Tarefas a realizar -
1. De acordo com o texto sobre Matrix Resurrections, em que filme o rejuvenescimento digital apareceu pela primeira vez?
2. Com base no texto sobre Matrix Resurrections, explique por que as duas sequências de 2003 foram gravadas de uma vez.
3. Prossiga o texto sobre Matrix Resurrections a partir do ponto em que ele termina.

Trecho do documento -
Matrix Resurrections: estreia com tecnologia que desafia nossa realidade e traz Neo e Trinity de volta às telonas
Por Rogério Fidalgo

Tudo que faremos vai ser apertar o botão RESET para voltarmos para onde tudo teve seu início. Matrix Resurrections marca uma nova era, pois no ano 1999, o primeiro filme da franquia chegou com ideias inovadoras para uma revolução da maneira como realizar os efeitos digitais, em especial com o famoso “bullet time”, efeito de câmera lenta, na qual era possível ver a trajetória dos tiros. Seguindo essa premissa da novidade mais duas sequências vieram no ano de 2003 com a famosa ideia de gravar 2 filmes de uma vez, para que os atores contratados não tivessem problemas de agenda para gravar os filmes, pois já estaria no contrato que seriam feitos os filmes de uma vez só. Nesse intervalo de 21 anos muita coisa ocorreu na tecnologia do cinema, como o rejuvenescimento digital que foi visto pela primeira vez em Tron: O Legado(2010), filmes que levaram 10 anos para ser realizados com a evolução da tecnologia, como Avatar(2009). Matrix foi o início desse mundo inovador.

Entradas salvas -
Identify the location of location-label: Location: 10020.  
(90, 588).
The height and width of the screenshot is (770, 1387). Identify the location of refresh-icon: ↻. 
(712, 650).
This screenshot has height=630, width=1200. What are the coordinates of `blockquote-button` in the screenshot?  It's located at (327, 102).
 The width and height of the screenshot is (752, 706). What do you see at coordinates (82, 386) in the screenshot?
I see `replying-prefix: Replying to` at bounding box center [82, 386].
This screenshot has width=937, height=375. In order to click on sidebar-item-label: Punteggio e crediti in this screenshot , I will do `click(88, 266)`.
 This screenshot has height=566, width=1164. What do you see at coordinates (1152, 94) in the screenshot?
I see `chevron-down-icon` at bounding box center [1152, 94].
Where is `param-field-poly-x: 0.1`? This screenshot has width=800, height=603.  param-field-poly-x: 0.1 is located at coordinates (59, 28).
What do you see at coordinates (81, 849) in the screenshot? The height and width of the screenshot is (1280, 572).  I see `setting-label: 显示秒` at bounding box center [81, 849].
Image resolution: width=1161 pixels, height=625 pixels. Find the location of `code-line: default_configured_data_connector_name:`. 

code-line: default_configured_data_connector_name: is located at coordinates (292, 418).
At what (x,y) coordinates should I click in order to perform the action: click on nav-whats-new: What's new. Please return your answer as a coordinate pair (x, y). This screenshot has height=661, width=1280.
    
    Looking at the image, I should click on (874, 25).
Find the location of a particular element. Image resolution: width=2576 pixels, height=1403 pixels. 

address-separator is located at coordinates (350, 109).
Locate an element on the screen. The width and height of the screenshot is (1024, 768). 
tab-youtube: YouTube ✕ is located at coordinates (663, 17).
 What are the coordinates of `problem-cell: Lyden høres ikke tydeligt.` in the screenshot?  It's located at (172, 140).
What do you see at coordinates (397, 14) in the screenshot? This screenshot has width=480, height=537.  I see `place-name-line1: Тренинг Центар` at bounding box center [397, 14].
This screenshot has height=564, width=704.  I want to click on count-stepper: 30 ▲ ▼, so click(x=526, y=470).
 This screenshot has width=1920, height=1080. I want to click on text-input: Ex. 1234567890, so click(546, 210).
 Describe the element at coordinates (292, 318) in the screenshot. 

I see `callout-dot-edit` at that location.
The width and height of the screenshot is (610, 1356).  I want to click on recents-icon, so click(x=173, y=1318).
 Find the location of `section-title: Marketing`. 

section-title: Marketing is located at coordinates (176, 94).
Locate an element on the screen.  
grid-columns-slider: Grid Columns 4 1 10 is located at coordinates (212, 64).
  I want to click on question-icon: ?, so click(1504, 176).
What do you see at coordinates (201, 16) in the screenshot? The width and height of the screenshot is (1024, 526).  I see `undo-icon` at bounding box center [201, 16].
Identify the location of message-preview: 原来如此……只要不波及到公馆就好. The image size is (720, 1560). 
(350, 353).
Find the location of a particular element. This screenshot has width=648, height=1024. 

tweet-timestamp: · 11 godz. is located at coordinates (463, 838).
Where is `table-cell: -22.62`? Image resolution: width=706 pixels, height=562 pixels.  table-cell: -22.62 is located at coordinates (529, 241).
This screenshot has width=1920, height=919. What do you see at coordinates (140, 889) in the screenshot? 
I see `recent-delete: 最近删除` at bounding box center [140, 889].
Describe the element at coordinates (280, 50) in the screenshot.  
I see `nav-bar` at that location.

Respostas das atividades -
1. Em Tron: O Legado, de 2010.

2. As duas sequências foram gravadas juntas para que os atores contratados não tivessem problemas de agenda. O contrato já estabelecia que os filmes seriam feitos de uma só vez.

3.
Trazendo a história de volta Lana Wachowsky retorna direção e roteiro, sem o auxílio de sua irmã Lily, para ousar novamente e tentar trazer aos olhos de uma nova geração, o início desse mundo ao qual vivemos cercados pela tecnologia, 24 Horas por dia, ao nosso redor. A mudança começa com não existem mais linhas fixas para ser desplugado da Matrix, a novidade chega a ser bem mística, apenas por um ponto de vista. Uma coisa que deixou a desejar foi o fato de não ter o ator Laurence Fishburne retornando ao personagem Morpheus, que ficou a cargo do ator Yahya Abdul-Mateen II, que vimos como o Raia Negra, em Aquaman, porém a roupagem que fizeram ele dar ao personagem ficou muito caricata, um palhaço da moda, o que parece ir contra ao que o Morpheus clássico representava para o seu grande público. Um ponto positivo para o clássico são personagens voltando à franquia como: Niobe (Jada Pinkett-Smith) e Lambert Wilson (Merovingio).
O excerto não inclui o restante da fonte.